> Work to do
Format the lines below as a JSON array of strings with one string per line, and omit blank lines.

───

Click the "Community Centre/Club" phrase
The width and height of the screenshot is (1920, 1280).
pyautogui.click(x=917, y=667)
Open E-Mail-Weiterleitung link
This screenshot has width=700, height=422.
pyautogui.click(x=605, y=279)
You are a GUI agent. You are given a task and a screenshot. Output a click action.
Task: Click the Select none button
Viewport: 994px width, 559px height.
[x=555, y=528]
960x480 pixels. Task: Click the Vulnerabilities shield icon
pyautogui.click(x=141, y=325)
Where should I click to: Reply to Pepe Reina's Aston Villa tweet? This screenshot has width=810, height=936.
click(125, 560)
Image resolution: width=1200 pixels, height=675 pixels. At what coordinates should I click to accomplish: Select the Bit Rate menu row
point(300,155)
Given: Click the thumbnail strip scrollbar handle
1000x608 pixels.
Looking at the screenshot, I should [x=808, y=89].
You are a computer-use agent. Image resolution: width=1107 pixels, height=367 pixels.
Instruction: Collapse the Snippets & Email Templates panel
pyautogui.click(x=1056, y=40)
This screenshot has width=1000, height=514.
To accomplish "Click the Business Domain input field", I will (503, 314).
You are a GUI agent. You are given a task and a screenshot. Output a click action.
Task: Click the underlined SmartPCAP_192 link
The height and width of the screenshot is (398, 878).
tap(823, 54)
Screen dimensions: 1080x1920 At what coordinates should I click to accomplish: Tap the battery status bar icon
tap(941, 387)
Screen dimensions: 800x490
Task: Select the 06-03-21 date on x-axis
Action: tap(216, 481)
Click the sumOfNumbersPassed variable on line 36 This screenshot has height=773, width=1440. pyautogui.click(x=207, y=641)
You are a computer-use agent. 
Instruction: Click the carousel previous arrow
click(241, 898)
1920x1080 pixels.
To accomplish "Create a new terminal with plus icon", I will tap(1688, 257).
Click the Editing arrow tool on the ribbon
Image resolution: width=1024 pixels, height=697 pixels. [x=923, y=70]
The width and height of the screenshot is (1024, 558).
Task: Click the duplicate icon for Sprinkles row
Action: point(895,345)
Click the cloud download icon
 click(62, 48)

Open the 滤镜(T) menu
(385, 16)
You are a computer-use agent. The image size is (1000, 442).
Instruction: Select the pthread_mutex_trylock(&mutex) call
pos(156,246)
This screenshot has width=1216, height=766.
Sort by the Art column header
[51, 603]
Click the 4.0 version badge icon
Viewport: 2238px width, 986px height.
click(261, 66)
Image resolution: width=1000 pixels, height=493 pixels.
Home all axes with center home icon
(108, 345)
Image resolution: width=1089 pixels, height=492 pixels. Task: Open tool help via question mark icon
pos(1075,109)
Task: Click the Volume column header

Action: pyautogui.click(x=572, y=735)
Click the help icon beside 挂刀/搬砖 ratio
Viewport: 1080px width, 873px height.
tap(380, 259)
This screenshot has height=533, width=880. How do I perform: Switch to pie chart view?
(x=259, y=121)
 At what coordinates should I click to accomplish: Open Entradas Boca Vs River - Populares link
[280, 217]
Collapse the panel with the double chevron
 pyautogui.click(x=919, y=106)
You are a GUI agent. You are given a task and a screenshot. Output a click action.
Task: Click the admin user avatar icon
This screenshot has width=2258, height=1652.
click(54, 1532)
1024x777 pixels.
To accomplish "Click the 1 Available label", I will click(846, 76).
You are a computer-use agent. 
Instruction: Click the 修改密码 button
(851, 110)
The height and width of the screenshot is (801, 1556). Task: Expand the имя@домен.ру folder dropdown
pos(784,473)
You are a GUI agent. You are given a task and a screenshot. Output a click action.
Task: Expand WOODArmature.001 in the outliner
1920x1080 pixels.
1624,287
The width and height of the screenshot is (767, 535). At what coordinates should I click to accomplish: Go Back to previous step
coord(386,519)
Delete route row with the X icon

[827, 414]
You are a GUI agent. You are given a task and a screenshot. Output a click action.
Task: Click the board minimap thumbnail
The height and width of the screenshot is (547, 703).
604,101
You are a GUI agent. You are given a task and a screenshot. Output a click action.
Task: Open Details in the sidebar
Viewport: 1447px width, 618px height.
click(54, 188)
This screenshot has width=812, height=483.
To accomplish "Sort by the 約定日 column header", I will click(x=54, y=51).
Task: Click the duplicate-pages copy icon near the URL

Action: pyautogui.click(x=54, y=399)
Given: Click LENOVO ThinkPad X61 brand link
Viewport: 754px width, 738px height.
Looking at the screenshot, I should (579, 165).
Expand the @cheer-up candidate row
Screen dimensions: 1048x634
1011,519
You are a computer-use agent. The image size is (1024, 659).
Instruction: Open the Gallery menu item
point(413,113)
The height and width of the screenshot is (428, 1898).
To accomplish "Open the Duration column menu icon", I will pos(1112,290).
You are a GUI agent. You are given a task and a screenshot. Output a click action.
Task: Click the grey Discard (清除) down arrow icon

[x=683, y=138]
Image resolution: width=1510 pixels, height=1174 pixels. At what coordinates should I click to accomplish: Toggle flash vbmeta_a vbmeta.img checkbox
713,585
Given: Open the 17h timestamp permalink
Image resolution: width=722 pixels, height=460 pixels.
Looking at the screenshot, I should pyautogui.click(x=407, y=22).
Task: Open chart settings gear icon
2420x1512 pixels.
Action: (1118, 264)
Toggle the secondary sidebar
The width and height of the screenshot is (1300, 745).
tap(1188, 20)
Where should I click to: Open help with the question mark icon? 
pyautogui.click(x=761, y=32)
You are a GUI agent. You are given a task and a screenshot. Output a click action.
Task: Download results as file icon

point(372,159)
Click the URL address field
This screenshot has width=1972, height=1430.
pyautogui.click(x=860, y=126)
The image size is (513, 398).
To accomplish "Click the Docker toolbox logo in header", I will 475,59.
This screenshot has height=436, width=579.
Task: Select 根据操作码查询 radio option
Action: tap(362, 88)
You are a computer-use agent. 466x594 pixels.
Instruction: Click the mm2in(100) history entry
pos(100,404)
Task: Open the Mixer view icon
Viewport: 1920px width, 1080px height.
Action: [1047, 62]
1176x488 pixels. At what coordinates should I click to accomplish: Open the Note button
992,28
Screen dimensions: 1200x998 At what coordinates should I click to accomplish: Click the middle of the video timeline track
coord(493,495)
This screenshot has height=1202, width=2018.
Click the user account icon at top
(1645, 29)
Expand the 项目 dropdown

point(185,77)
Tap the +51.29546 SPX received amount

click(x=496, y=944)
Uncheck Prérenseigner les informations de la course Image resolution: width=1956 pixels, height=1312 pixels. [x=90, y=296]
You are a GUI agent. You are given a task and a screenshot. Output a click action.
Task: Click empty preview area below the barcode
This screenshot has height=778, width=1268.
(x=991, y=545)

───

> Task solution
[
  "Click the \"Community Centre/Club\" phrase",
  "The width and height of the screenshot is (1920, 1280).",
  "pyautogui.click(x=917, y=667)",
  "Open E-Mail-Weiterleitung link",
  "This screenshot has width=700, height=422.",
  "pyautogui.click(x=605, y=279)",
  "You are a GUI agent. You are given a task and a screenshot. Output a click action.",
  "Task: Click the Select none button",
  "Viewport: 994px width, 559px height.",
  "[x=555, y=528]",
  "960x480 pixels. Task: Click the Vulnerabilities shield icon",
  "pyautogui.click(x=141, y=325)",
  "Where should I click to: Reply to Pepe Reina's Aston Villa tweet? This screenshot has width=810, height=936.",
  "click(125, 560)",
  "Image resolution: width=1200 pixels, height=675 pixels. At what coordinates should I click to accomplish: Select the Bit Rate menu row",
  "point(300,155)",
  "Given: Click the thumbnail strip scrollbar handle",
  "1000x608 pixels.",
  "Looking at the screenshot, I should [x=808, y=89].",
  "You are a computer-use agent. Image resolution: width=1107 pixels, height=367 pixels.",
  "Instruction: Collapse the Snippets & Email Templates panel",
  "pyautogui.click(x=1056, y=40)",
  "This screenshot has width=1000, height=514.",
  "To accomplish \"Click the Business Domain input field\", I will (503, 314).",
  "You are a GUI agent. You are given a task and a screenshot. Output a click action.",
  "Task: Click the underlined SmartPCAP_192 link",
  "The height and width of the screenshot is (398, 878).",
  "tap(823, 54)",
  "Screen dimensions: 1080x1920 At what coordinates should I click to accomplish: Tap the battery status bar icon",
  "tap(941, 387)",
  "Screen dimensions: 800x490",
  "Task: Select the 06-03-21 date on x-axis",
  "Action: tap(216, 481)",
  "Click the sumOfNumbersPassed variable on line 36 This screenshot has height=773, width=1440. pyautogui.click(x=207, y=641)",
  "You are a computer-use agent. ",
  "Instruction: Click the carousel previous arrow",
  "click(241, 898)",
  "1920x1080 pixels.",
  "To accomplish \"Create a new terminal with plus icon\", I will tap(1688, 257).",
  "Click the Editing arrow tool on the ribbon",
  "Image resolution: width=1024 pixels, height=697 pixels. [x=923, y=70]",
  "The width and height of the screenshot is (1024, 558).",
  "Task: Click the duplicate icon for Sprinkles row",
  "Action: point(895,345)",
  "Click the cloud download icon",
  " click(62, 48)",
  "Open the 滤镜(T) menu",
  "(385, 16)",
  "You are a computer-use agent. The image size is (1000, 442).",
  "Instruction: Select the pthread_mutex_trylock(&mutex) call",
  "pos(156,246)",
  "This screenshot has width=1216, height=766.",
  "Sort by the Art column header",
  "[51, 603]",
  "Click the 4.0 version badge icon",
  "Viewport: 2238px width, 986px height.",
  "click(261, 66)",
  "Image resolution: width=1000 pixels, height=493 pixels.",
  "Home all axes with center home icon",
  "(108, 345)",
  "Image resolution: width=1089 pixels, height=492 pixels. Task: Open tool help via question mark icon",
  "pos(1075,109)",
  "Task: Click the Volume column header",
  "Action: pyautogui.click(x=572, y=735)",
  "Click the help icon beside 挂刀/搬砖 ratio",
  "Viewport: 1080px width, 873px height.",
  "tap(380, 259)",
  "This screenshot has height=533, width=880. How do I perform: Switch to pie chart view?",
  "(x=259, y=121)",
  " At what coordinates should I click to accomplish: Open Entradas Boca Vs River - Populares link",
  "[280, 217]",
  "Collapse the panel with the double chevron",
  " pyautogui.click(x=919, y=106)",
  "You are a GUI agent. You are given a task and a screenshot. Output a click action.",
  "Task: Click the admin user avatar icon",
  "This screenshot has width=2258, height=1652.",
  "click(54, 1532)",
  "1024x777 pixels.",
  "To accomplish \"Click the 1 Available label\", I will click(846, 76).",
  "You are a computer-use agent. ",
  "Instruction: Click the 修改密码 button",
  "(851, 110)",
  "The height and width of the screenshot is (801, 1556). Task: Expand the имя@домен.ру folder dropdown",
  "pos(784,473)",
  "You are a GUI agent. You are given a task and a screenshot. Output a click action.",
  "Task: Expand WOODArmature.001 in the outliner",
  "1920x1080 pixels.",
  "1624,287",
  "The width and height of the screenshot is (767, 535). At what coordinates should I click to accomplish: Go Back to previous step",
  "coord(386,519)",
  "Delete route row with the X icon",
  "[827, 414]",
  "You are a GUI agent. You are given a task and a screenshot. Output a click action.",
  "Task: Click the board minimap thumbnail",
  "The height and width of the screenshot is (547, 703).",
  "604,101",
  "You are a GUI agent. You are given a task and a screenshot. Output a click action.",
  "Task: Open Details in the sidebar",
  "Viewport: 1447px width, 618px height.",
  "click(54, 188)",
  "This screenshot has width=812, height=483.",
  "To accomplish \"Sort by the 約定日 column header\", I will click(x=54, y=51).",
  "Task: Click the duplicate-pages copy icon near the URL",
  "Action: pyautogui.click(x=54, y=399)",
  "Given: Click LENOVO ThinkPad X61 brand link",
  "Viewport: 754px width, 738px height.",
  "Looking at the screenshot, I should (579, 165).",
  "Expand the @cheer-up candidate row",
  "Screen dimensions: 1048x634",
  "1011,519",
  "You are a computer-use agent. The image size is (1024, 659).",
  "Instruction: Open the Gallery menu item",
  "point(413,113)",
  "The height and width of the screenshot is (428, 1898).",
  "To accomplish \"Open the Duration column menu icon\", I will pos(1112,290).",
  "You are a GUI agent. You are given a task and a screenshot. Output a click action.",
  "Task: Click the grey Discard (清除) down arrow icon",
  "[x=683, y=138]",
  "Image resolution: width=1510 pixels, height=1174 pixels. At what coordinates should I click to accomplish: Toggle flash vbmeta_a vbmeta.img checkbox",
  "713,585",
  "Given: Open the 17h timestamp permalink",
  "Image resolution: width=722 pixels, height=460 pixels.",
  "Looking at the screenshot, I should pyautogui.click(x=407, y=22).",
  "Task: Open chart settings gear icon",
  "2420x1512 pixels.",
  "Action: (1118, 264)",
  "Toggle the secondary sidebar",
  "The width and height of the screenshot is (1300, 745).",
  "tap(1188, 20)",
  "Where should I click to: Open help with the question mark icon? ",
  "pyautogui.click(x=761, y=32)",
  "You are a GUI agent. You are given a task and a screenshot. Output a click action.",
  "Task: Download results as file icon",
  "point(372,159)",
  "Click the URL address field",
  "This screenshot has width=1972, height=1430.",
  "pyautogui.click(x=860, y=126)",
  "The image size is (513, 398).",
  "To accomplish \"Click the Docker toolbox logo in header\", I will 475,59.",
  "This screenshot has height=436, width=579.",
  "Task: Select 根据操作码查询 radio option",
  "Action: tap(362, 88)",
  "You are a computer-use agent. 466x594 pixels.",
  "Instruction: Click the mm2in(100) history entry",
  "pos(100,404)",
  "Task: Open the Mixer view icon",
  "Viewport: 1920px width, 1080px height.",
  "Action: [1047, 62]",
  "1176x488 pixels. At what coordinates should I click to accomplish: Open the Note button",
  "992,28",
  "Screen dimensions: 1200x998 At what coordinates should I click to accomplish: Click the middle of the video timeline track",
  "coord(493,495)",
  "This screenshot has height=1202, width=2018.",
  "Click the user account icon at top",
  "(1645, 29)",
  "Expand the 项目 dropdown",
  "point(185,77)",
  "Tap the +51.29546 SPX received amount",
  "click(x=496, y=944)",
  "Uncheck Prérenseigner les informations de la course Image resolution: width=1956 pixels, height=1312 pixels. [x=90, y=296]",
  "You are a GUI agent. You are given a task and a screenshot. Output a click action.",
  "Task: Click empty preview area below the barcode",
  "This screenshot has height=778, width=1268.",
  "(x=991, y=545)"
]